* [Set task] Please reproduce the following items line for line, with no changes.

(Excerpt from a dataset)

^^^^

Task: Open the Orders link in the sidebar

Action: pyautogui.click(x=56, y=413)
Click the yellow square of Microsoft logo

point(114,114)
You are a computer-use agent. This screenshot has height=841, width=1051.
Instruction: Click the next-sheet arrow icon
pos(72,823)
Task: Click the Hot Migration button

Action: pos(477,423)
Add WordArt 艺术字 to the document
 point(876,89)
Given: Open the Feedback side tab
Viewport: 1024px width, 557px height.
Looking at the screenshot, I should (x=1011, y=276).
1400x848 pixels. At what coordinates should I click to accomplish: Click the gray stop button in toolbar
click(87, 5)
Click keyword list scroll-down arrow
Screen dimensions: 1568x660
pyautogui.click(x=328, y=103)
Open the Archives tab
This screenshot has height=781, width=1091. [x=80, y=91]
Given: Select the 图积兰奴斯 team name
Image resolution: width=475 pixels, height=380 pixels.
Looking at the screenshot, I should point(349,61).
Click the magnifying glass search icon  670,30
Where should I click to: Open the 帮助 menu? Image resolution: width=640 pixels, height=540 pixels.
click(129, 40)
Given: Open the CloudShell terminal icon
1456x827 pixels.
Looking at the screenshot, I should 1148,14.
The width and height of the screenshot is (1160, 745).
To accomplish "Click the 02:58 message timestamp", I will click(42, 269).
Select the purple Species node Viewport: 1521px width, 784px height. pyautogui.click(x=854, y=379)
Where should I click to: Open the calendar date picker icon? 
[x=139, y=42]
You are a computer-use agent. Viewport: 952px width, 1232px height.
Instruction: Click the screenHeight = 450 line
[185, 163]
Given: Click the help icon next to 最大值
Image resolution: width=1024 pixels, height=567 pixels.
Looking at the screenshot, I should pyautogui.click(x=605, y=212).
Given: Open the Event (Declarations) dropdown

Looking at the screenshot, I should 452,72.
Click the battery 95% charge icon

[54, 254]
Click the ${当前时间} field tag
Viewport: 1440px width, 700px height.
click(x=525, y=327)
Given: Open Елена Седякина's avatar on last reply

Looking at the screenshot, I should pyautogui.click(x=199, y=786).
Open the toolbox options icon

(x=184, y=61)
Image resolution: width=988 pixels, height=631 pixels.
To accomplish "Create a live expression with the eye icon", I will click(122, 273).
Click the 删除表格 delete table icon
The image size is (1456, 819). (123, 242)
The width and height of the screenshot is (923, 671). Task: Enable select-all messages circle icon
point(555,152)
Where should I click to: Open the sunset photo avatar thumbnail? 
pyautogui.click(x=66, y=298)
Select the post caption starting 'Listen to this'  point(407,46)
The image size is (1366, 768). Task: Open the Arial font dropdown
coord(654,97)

^^^^

* [Answer for the task]
Task: Open the Orders link in the sidebar

Action: pyautogui.click(x=56, y=413)
Click the yellow square of Microsoft logo

point(114,114)
You are a computer-use agent. This screenshot has height=841, width=1051.
Instruction: Click the next-sheet arrow icon
pos(72,823)
Task: Click the Hot Migration button

Action: pos(477,423)
Add WordArt 艺术字 to the document
 point(876,89)
Given: Open the Feedback side tab
Viewport: 1024px width, 557px height.
Looking at the screenshot, I should (x=1011, y=276).
1400x848 pixels. At what coordinates should I click to accomplish: Click the gray stop button in toolbar
click(87, 5)
Click keyword list scroll-down arrow
Screen dimensions: 1568x660
pyautogui.click(x=328, y=103)
Open the Archives tab
This screenshot has height=781, width=1091. [x=80, y=91]
Given: Select the 图积兰奴斯 team name
Image resolution: width=475 pixels, height=380 pixels.
Looking at the screenshot, I should point(349,61).
Click the magnifying glass search icon  670,30
Where should I click to: Open the 帮助 menu? Image resolution: width=640 pixels, height=540 pixels.
click(129, 40)
Given: Open the CloudShell terminal icon
1456x827 pixels.
Looking at the screenshot, I should 1148,14.
The width and height of the screenshot is (1160, 745).
To accomplish "Click the 02:58 message timestamp", I will click(42, 269).
Select the purple Species node Viewport: 1521px width, 784px height. pyautogui.click(x=854, y=379)
Where should I click to: Open the calendar date picker icon? 
[x=139, y=42]
You are a computer-use agent. Viewport: 952px width, 1232px height.
Instruction: Click the screenHeight = 450 line
[185, 163]
Given: Click the help icon next to 最大值
Image resolution: width=1024 pixels, height=567 pixels.
Looking at the screenshot, I should pyautogui.click(x=605, y=212).
Given: Open the Event (Declarations) dropdown

Looking at the screenshot, I should 452,72.
Click the battery 95% charge icon

[54, 254]
Click the ${当前时间} field tag
Viewport: 1440px width, 700px height.
click(x=525, y=327)
Given: Open Елена Седякина's avatar on last reply

Looking at the screenshot, I should pyautogui.click(x=199, y=786).
Open the toolbox options icon

(x=184, y=61)
Image resolution: width=988 pixels, height=631 pixels.
To accomplish "Create a live expression with the eye icon", I will click(122, 273).
Click the 删除表格 delete table icon
The image size is (1456, 819). (123, 242)
The width and height of the screenshot is (923, 671). Task: Enable select-all messages circle icon
point(555,152)
Where should I click to: Open the sunset photo avatar thumbnail? 
pyautogui.click(x=66, y=298)
Select the post caption starting 'Listen to this'  point(407,46)
The image size is (1366, 768). Task: Open the Arial font dropdown
coord(654,97)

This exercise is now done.